Hoy los puentes están resquebrajados y el independentismo catalán que optó por construir plataformas de entendimiento con el PSOE empieza a preguntarse si no habrá incurrido de nuevo en otro error al no haber aprendido la lección de cuando Rodríguez Zapatero optó por traicionar a ERC, la fuerza política republicana que lo había investido en el año 2004,  para proceder a pactar con Artur Mas el Estatut, sacrificando de paso a Pasqual Maragall, y contribuyendo desde la Moncloa a finiquitar el Tripartito de José Montilla en aras a devolver a las aguas tranquilas de los grandes acuerdos entre el socialismo español y CiU.

Sin duda, cada vez se asemejan más los últimos años de gobierno de Rodríguez Zapatero a los tiempos actuales, todavía cuando en los de hoy ya no aparece en el escenario español el nacionalismo, también accidentalista, de matriz pujoliana. Dicho de otro modo, ya no existe en el Congreso de los Diputados un grupo parlamentario catalán autonomista al que agarrarse ni una figura política deseosa de formar parte de un gabinete español como Duran i Lleida.

La realidad es otra muy distinta. Tan distinta como diferente es el sistema político catalán postprocés. El independentismo, a pesar de no gozar de una hegemonía social, a tenor de las proyecciones electorales basadas en su implantación municipal está en condiciones de volver a ganar las elecciones municipales del próximo año e incluso renovar la victoria por número de sufragios en Barcelona y así mantener una correlación de fuerzas favorable en el Parlament. Más allá de las disfunciones entre ERC y Junts, el independentismo en Catalunya no solo no ha supuesto un suflé sino que se ha convertido en una opción normalizada y plenamente asentada,  lo cual lo equipara, como producto ideológico normalizado, a cualquier otro para competir bajo la bandera de la eficacia en la gestión  y la utilidad para el ciudadano.

Todo ello debería ser motivo de interés y preocupación para el PSOE. A saber, que hoy día es imposible pretender mantener una gobernabilidad en el Estad  que tienda a sustentarse en actuaciones progresistas para encarar los grandes retos globales, urgentes y transcendentales que se abaten sobre nuestras sociedades sin una alianza histórica entre las fuerzas progresistas de las distintas naciones del Estado en diálogo con la sociedad civil organizada, con los movimientos sociales y con el pensamiento académico.
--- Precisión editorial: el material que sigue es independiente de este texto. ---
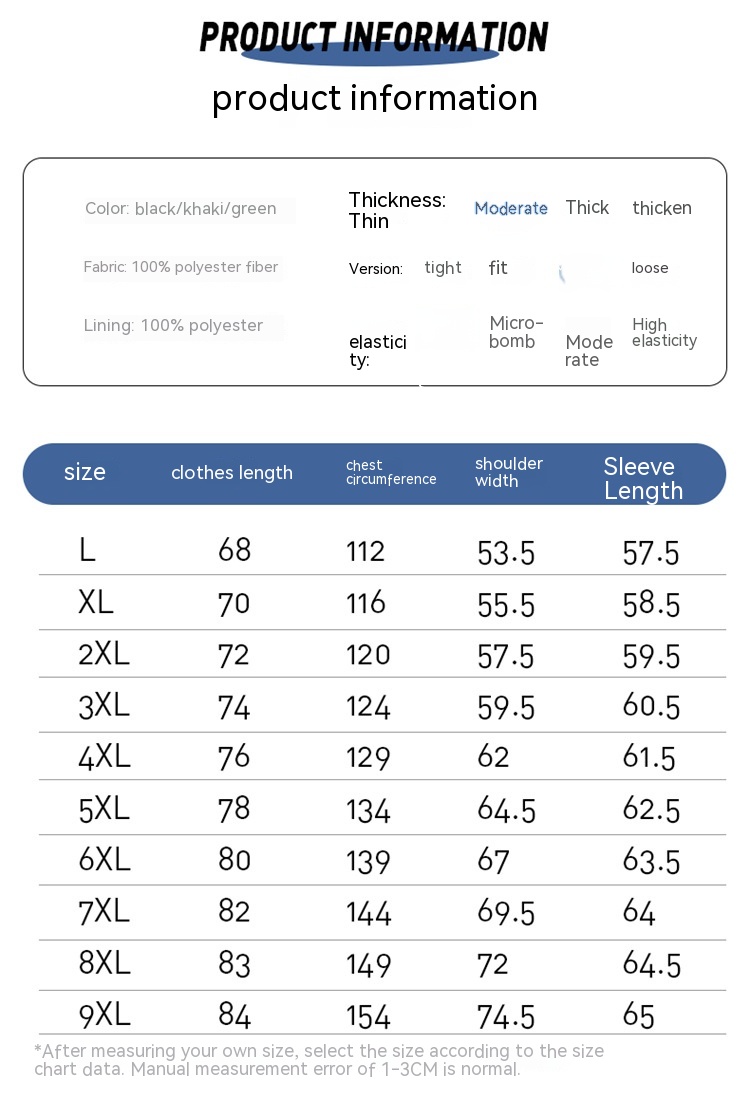Click the Lining: 100% polyester text
Image resolution: width=750 pixels, height=1099 pixels.
point(174,325)
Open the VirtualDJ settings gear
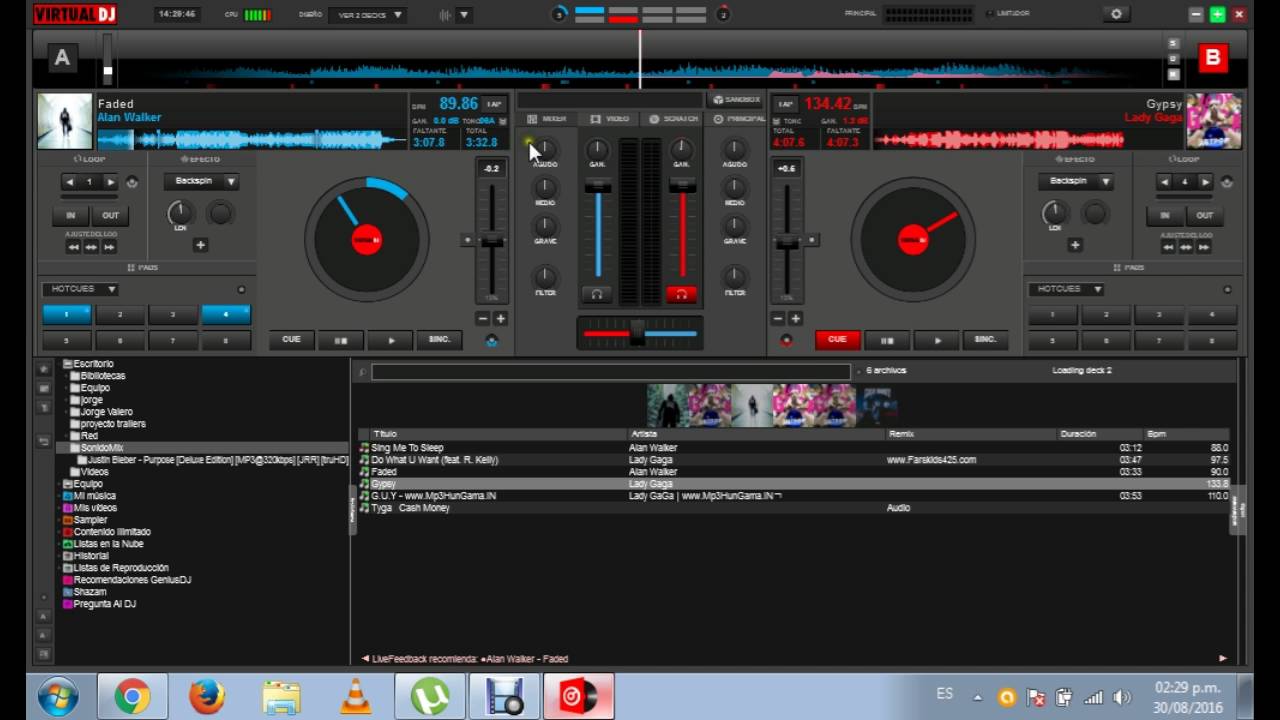This screenshot has width=1280, height=720. click(1117, 14)
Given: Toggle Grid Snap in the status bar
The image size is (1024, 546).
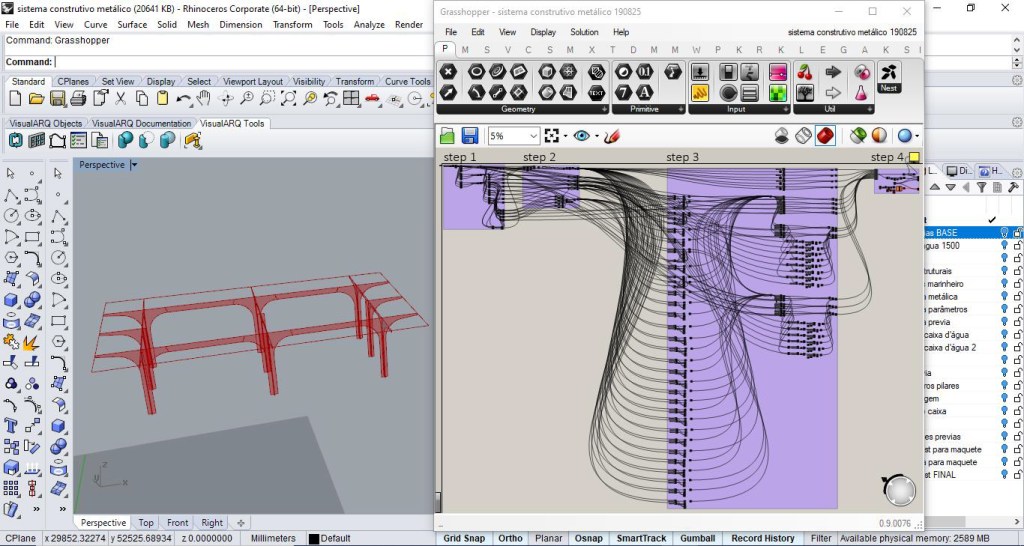Looking at the screenshot, I should point(465,538).
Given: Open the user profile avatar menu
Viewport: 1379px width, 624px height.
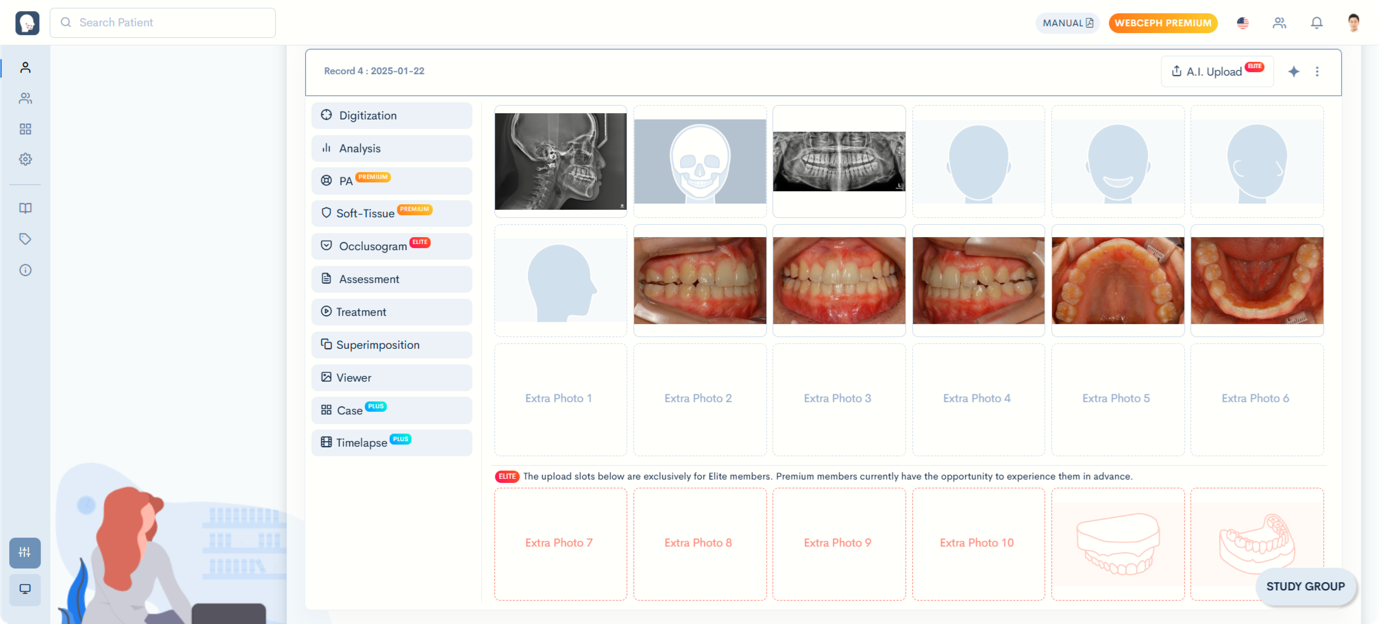Looking at the screenshot, I should (x=1354, y=23).
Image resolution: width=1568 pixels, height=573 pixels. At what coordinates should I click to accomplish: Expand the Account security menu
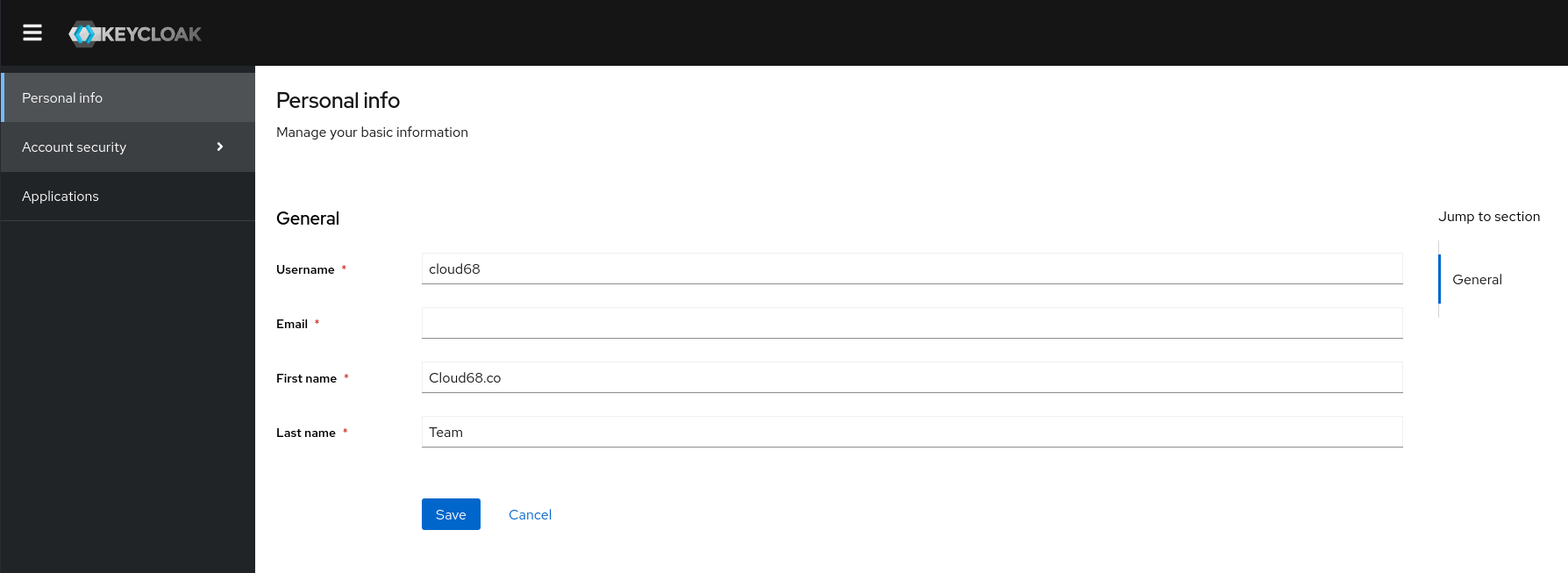pos(74,147)
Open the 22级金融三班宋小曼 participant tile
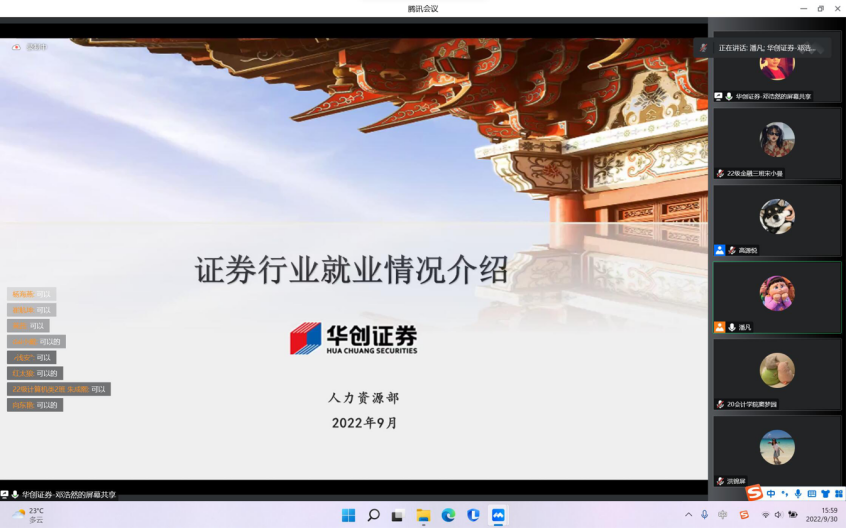The image size is (846, 528). 777,143
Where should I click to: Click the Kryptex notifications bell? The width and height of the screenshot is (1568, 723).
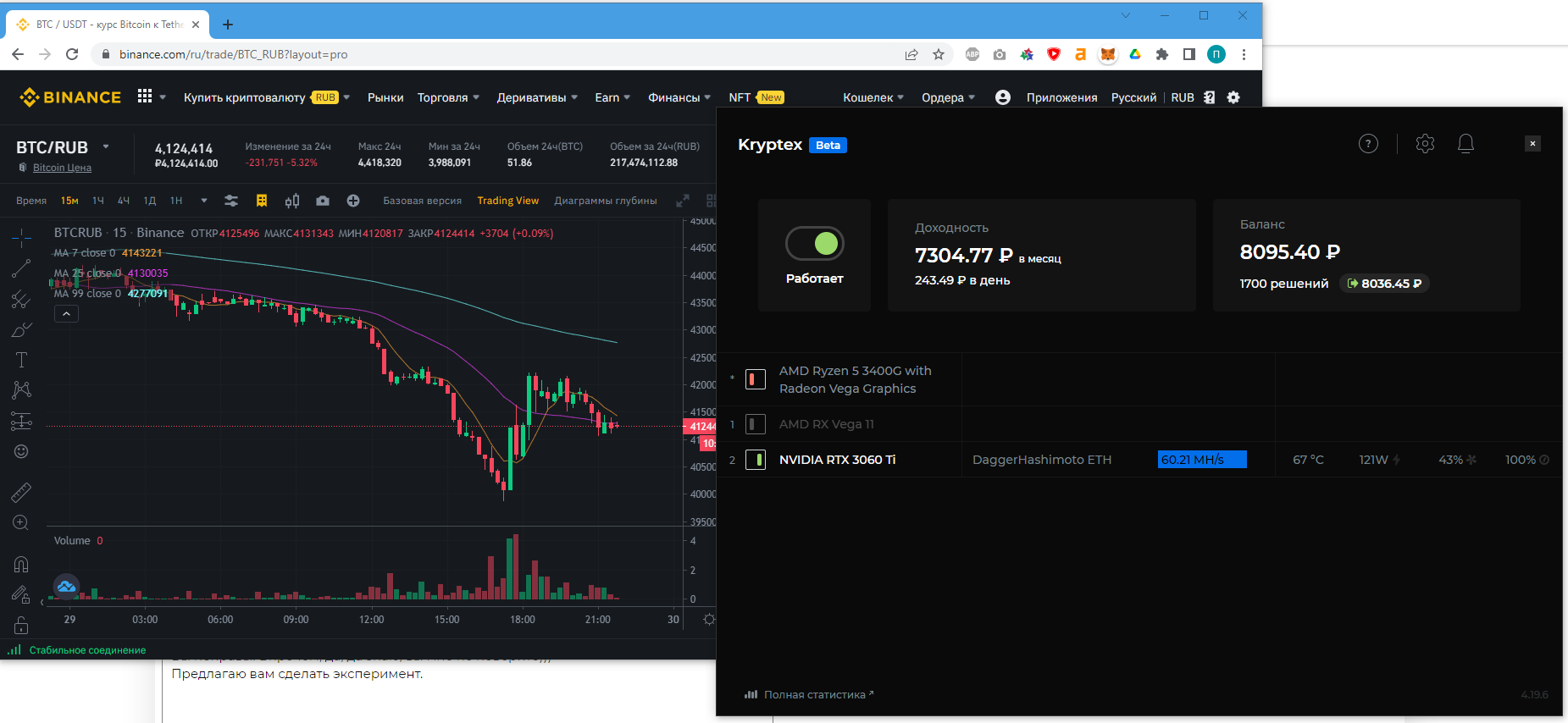(x=1465, y=144)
Convencido de ello, genera pavor el contemplar cómo se tiran por la borda las oportunidades y cómo Pedro Sánchez va mimetizándose con Rodríguez Zapatero en una crónica de derrota anunciada con el  retorno de las derechas a la Moncloa. Habiendo conseguido salir vencedor en una batalla suicida: convencer al electorado del republicanismo catalán que, al fin y al cabo, tanto da que gobiernen los unos, y él, como los otros. ¡Cuánta irresponsabilidad!